How can I change the y axis to exclude outliers (not just hide them but scale the y axis so as not to include them) for geom_boxplot with multiple individual boxplots using facet_wrap? An example of my dataset is:
Pop. grp1 grp2 grp3 grp4 grp5 grp6 grp7 grp8
a 0.00652 1.27 0.169 0.859 0.388 0.521 3.58 0.0912
a 0.0133 0.136 0.154 0.167 0.845 0.159 0.561 0.108
a 0.0270 1.60 0.119 0.515 0.0386 0.0145 0.884 0.0155
b 0.00846 0.331 0.100 0.897 0.330 2.52 0.663 0.0338
b 0.0154 0.0997 0.122 0.0873 0.905 0.136 0.413 0.139
b 0.0353 0.536 0.171 0.471 0.0280 0.00608 0.414 0.00973
where I'd like to make a boxplot for each column showing populations a and b.

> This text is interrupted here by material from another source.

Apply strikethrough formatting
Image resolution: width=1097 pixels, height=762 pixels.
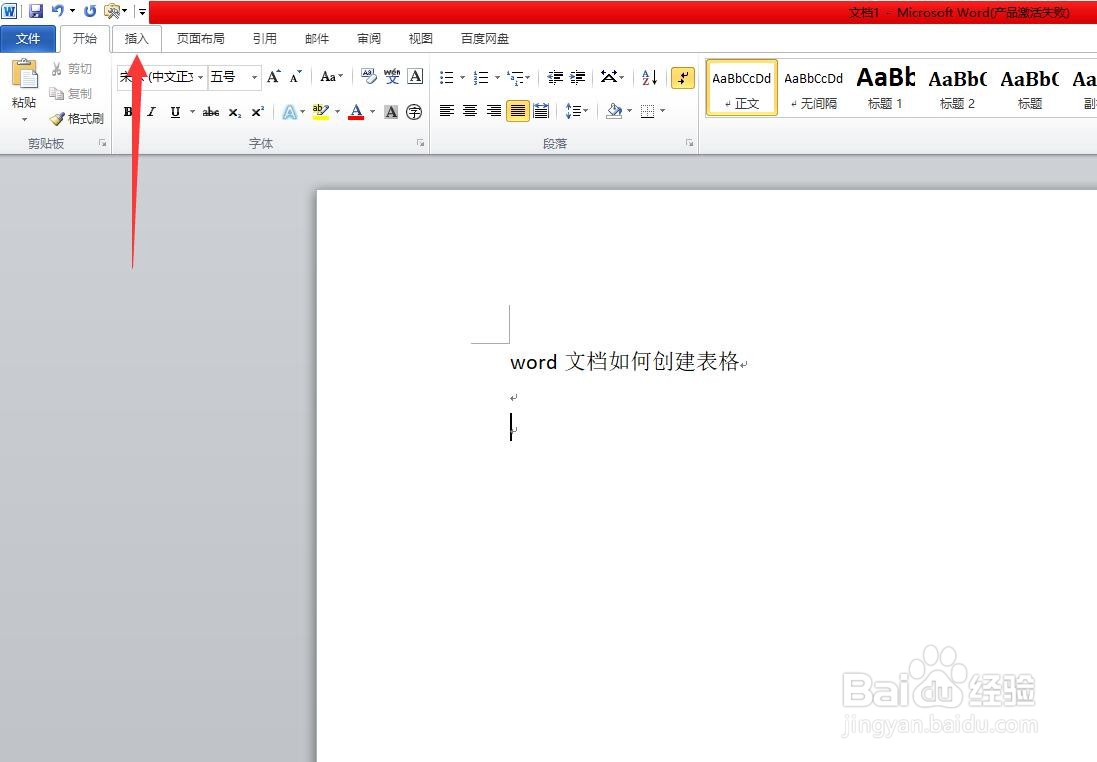point(210,112)
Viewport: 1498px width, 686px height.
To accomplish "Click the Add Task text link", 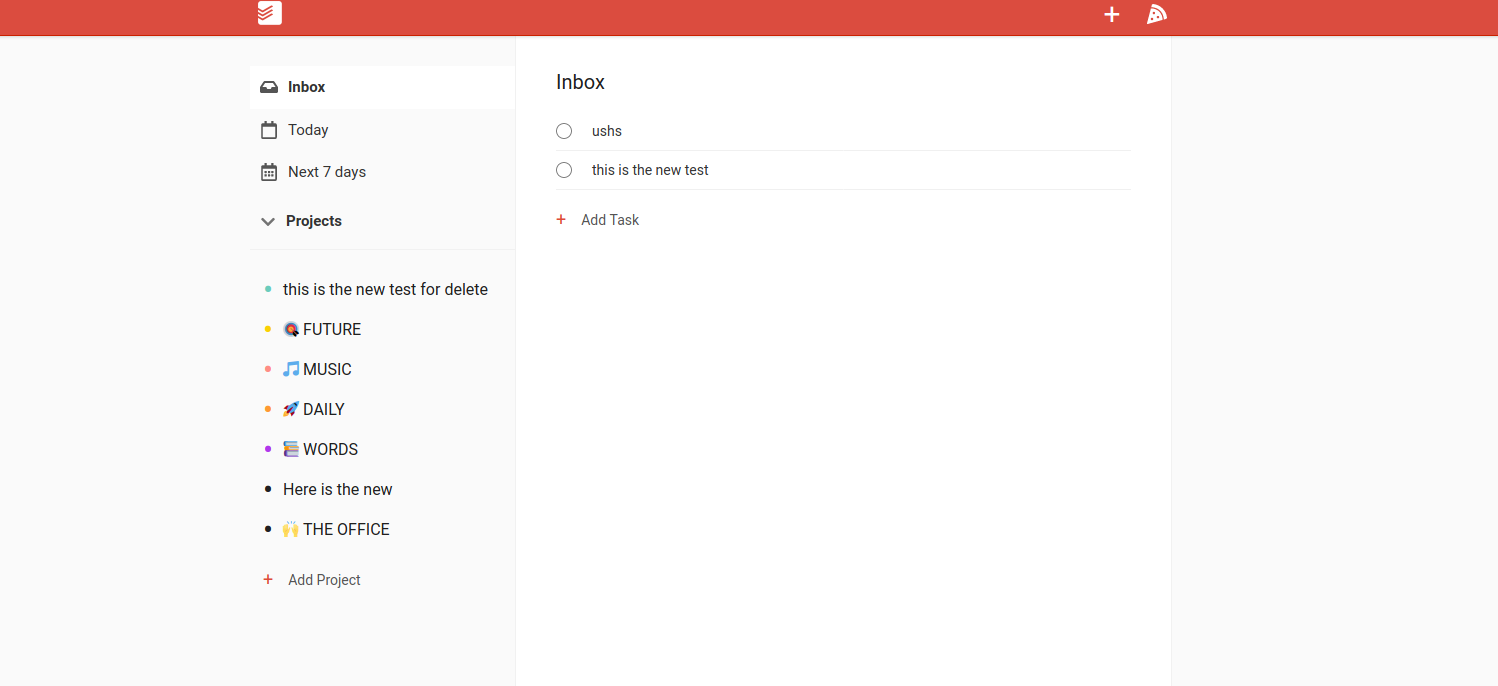I will click(610, 220).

I've melted the data by population and then used geom_boxplot + facet_wrap but some outliers are so far above the whiskers that the boxes themselves barely show. The code I've used is:
wc.m <- melt(w_c_diff_ab, id.var="Pop.")
p.wc <- ggplot(data = wc.m, aes(x=variable, y=value)) + geom_boxplot(aes(fill=Population))
p.wc + facet_wrap( ~ variable, scales="free") + scale_fill_manual(values=c("skyblue", violetred1"))
but I'm struggling to remove outliers as I'm not sure how to calculate limits for the y axes on a per-boxplot basis.